Power Regulator
India has 1,236 MW of hydro capacity stalled, and the dominant reasons are not engineering failures. Litigation, financing freezes, and access constraints are keeping near-complete assets idle, raising uncomfortable questions for planners and lenders. This is exactly where the POWER REGULATOR view shifts from technology to governance.
A review of stalled projects shows courts and clearances as the primary choke points. Status quo orders, land disputes, and environmental litigation have blocked construction for years even where physical progress is substantial. Financing is the next barrier. Developers cite exhausted debt limits, lack of long-tenor funding, and lender reluctance to refinance hydro with unresolved legal and regulatory overhangs. Cost overruns, often delay-driven, erode viability and deepen stress. Access and evacuation dependencies add another layer, where roads and transmission linkages lag behind generation completion, leaving assets stranded and increasing the need for POWER REGULATOR attention on coordination.
In contrast, commissioning momentum returned in December 2025. Subansiri Lower and Tehri Pumped Storage units lifted FY26 hydro additions to 3,120 MW by end-December. But the state sector remains a drag, with multiple projects pushed into FY27 timelines.

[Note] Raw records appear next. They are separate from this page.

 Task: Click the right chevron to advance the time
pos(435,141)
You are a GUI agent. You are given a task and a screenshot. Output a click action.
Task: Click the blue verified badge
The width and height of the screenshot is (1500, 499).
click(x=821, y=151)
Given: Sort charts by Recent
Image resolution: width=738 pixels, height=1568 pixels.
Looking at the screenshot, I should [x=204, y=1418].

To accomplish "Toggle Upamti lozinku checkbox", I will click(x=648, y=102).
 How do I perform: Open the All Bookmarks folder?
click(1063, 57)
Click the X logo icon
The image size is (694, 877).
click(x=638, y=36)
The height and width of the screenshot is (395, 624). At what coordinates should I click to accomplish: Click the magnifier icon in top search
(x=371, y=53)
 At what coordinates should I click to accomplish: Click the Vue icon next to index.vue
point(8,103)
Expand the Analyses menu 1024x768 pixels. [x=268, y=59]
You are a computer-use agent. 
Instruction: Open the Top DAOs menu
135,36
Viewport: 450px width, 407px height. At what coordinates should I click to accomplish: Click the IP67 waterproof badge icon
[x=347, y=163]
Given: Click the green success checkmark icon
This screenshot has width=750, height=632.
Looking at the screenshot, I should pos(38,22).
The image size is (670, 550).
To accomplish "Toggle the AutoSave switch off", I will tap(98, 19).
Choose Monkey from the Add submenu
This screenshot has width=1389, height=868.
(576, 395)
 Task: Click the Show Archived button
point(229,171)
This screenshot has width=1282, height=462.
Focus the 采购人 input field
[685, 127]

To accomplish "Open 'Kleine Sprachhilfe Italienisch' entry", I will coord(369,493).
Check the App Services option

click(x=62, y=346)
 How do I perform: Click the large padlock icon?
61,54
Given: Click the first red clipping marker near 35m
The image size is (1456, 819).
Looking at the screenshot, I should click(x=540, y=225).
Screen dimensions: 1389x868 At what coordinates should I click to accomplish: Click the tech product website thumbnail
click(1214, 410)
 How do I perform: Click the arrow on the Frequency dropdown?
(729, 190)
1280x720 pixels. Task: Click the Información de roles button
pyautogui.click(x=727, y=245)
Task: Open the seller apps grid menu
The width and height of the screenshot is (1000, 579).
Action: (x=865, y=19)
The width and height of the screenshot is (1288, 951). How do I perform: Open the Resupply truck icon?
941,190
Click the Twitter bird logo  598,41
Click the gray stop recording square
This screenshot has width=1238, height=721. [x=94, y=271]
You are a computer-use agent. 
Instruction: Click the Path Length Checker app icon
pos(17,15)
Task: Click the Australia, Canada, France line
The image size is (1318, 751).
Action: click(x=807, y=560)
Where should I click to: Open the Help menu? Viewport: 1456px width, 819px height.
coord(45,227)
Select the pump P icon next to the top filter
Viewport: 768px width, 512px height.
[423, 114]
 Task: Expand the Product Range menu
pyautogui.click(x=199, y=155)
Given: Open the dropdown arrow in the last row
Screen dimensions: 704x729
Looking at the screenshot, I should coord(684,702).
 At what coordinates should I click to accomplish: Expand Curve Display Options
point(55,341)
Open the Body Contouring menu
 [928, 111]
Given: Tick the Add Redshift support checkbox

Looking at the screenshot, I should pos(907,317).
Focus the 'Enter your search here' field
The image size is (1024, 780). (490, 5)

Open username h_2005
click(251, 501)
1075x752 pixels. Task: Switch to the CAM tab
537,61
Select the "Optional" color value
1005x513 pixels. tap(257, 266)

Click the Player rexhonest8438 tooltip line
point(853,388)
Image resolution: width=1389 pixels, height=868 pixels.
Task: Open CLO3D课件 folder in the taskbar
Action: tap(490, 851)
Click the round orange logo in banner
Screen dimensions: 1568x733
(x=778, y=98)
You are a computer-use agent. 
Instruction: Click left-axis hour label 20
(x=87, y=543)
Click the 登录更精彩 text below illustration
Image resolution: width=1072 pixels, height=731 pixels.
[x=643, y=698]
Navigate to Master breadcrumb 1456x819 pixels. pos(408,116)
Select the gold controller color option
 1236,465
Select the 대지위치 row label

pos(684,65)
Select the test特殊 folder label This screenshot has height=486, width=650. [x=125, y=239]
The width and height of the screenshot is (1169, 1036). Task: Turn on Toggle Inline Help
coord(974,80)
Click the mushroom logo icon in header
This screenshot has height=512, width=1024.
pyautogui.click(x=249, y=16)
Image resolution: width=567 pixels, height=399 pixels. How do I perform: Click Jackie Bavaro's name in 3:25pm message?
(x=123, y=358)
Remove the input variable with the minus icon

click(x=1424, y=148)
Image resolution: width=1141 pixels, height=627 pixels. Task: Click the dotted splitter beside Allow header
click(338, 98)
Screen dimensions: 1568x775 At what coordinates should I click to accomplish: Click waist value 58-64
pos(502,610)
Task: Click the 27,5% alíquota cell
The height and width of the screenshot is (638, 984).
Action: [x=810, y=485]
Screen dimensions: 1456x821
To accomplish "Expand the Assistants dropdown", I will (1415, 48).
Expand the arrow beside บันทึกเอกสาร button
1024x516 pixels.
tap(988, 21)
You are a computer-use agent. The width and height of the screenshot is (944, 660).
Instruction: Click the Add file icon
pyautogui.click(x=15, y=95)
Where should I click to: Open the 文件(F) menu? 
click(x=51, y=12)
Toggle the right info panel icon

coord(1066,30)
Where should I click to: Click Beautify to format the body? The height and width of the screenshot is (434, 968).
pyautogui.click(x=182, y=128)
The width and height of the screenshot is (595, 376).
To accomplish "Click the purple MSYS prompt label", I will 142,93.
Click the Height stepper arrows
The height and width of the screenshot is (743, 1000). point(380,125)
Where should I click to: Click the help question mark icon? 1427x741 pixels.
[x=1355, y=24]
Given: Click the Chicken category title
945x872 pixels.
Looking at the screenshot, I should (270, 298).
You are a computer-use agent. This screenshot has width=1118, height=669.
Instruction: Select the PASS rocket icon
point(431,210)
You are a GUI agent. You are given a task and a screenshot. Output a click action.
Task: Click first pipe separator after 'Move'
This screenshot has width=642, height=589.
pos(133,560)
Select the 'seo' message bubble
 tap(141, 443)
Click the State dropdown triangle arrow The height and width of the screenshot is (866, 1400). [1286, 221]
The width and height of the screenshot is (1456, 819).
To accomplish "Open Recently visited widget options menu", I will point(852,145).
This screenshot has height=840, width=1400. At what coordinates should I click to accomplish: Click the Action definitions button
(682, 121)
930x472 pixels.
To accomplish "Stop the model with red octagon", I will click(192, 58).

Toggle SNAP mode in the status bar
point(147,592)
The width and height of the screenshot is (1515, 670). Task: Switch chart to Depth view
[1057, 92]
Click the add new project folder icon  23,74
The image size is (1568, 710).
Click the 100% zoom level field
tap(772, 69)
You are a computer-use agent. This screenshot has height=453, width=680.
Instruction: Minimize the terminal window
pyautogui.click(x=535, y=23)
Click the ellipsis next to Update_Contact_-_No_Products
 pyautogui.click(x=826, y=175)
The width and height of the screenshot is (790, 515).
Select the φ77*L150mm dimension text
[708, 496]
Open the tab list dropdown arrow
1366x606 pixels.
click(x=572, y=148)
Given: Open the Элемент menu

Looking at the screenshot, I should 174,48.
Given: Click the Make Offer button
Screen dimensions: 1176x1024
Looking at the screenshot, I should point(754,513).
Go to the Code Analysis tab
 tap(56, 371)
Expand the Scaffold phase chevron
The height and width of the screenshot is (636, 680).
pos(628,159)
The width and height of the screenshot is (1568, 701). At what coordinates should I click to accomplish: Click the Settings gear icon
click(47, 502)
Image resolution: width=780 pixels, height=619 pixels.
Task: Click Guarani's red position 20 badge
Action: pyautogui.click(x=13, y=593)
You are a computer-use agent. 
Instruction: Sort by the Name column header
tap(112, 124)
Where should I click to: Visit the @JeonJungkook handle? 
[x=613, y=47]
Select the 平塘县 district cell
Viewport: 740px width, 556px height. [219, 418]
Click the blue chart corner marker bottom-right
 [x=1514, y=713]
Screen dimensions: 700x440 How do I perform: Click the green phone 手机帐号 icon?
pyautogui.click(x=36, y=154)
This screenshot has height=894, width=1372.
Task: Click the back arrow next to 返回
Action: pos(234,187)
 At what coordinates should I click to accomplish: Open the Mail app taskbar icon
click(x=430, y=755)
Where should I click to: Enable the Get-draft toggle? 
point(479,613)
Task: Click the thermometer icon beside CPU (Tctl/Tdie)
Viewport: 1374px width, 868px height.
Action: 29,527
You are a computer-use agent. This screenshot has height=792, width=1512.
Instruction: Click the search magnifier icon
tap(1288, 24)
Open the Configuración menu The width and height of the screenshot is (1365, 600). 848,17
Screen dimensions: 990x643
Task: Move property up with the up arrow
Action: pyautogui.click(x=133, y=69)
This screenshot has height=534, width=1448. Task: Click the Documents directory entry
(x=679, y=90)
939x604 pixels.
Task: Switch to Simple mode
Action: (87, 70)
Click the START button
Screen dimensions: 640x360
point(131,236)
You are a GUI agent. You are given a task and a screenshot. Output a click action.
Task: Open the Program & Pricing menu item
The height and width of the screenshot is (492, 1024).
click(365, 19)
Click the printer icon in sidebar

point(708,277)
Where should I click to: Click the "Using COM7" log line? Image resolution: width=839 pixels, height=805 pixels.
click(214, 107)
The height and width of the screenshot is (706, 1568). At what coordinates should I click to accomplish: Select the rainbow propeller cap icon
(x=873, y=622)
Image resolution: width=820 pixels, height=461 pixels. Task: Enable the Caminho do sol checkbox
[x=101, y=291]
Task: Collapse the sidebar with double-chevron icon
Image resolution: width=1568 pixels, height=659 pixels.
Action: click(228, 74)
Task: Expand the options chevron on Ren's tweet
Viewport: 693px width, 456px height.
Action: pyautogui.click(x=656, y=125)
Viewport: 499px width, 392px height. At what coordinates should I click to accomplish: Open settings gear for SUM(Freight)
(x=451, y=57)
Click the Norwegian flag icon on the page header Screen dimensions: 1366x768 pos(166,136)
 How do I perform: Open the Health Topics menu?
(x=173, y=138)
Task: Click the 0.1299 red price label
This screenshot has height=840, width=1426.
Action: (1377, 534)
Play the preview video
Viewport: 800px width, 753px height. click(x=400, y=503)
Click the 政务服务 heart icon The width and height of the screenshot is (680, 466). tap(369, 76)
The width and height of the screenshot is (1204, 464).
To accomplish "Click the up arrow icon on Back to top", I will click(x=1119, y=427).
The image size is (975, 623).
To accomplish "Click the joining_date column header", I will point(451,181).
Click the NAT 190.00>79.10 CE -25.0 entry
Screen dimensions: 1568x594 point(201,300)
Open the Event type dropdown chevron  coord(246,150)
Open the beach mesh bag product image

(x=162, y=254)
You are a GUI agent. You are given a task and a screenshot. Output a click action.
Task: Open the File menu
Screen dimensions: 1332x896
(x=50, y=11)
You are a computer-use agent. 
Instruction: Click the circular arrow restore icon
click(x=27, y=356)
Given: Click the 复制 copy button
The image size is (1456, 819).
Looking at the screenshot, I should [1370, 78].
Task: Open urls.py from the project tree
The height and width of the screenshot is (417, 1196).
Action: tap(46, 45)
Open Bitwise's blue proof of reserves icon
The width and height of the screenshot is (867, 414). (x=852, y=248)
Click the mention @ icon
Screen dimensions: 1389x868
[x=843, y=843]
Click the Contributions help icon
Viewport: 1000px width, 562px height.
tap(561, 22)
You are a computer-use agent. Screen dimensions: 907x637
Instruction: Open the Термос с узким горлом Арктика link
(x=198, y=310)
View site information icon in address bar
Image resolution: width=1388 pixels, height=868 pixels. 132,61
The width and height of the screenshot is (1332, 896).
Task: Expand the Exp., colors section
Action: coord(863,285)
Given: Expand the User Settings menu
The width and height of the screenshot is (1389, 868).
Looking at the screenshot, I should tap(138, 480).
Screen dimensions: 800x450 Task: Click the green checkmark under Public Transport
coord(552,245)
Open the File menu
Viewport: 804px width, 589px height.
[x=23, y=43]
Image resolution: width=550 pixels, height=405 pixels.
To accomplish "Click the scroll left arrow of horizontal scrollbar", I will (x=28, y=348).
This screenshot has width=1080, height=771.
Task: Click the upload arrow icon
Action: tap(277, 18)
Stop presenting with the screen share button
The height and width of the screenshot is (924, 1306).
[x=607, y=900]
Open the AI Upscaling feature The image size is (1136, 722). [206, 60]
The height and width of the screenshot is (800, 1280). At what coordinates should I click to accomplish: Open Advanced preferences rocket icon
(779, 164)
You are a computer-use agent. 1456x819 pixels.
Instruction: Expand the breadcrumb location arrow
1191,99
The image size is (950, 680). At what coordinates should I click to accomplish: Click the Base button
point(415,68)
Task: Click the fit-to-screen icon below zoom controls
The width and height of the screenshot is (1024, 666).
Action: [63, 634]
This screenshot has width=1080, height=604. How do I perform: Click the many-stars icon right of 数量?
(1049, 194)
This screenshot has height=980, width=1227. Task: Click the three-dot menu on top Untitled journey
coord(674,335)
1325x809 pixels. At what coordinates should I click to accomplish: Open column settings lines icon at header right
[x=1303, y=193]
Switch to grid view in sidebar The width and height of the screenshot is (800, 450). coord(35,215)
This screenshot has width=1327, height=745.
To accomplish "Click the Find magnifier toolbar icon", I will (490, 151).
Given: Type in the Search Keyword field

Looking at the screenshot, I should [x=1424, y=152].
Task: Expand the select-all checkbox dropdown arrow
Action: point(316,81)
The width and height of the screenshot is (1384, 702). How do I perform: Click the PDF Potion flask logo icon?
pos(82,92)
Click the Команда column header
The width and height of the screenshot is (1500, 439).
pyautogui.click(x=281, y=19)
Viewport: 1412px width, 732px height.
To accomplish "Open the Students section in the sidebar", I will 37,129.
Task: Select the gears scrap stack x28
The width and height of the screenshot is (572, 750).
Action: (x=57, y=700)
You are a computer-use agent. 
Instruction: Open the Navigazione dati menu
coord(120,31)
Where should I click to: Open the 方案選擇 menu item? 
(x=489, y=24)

The forward-looking pipeline tells a bigger story. Pumped storage is now nearly half of all hydro capacity under construction, with private developers leading PSP build-out and using flexibility value as the commercial anchor. This pivot toward storage will reshape dispatch patterns and planning assumptions, and it will increasingly sit under the POWER REGULATOR spotlight, Power Regulator, Stalled Hydro, India PSP, Hydro Commissioning, Grid Planning.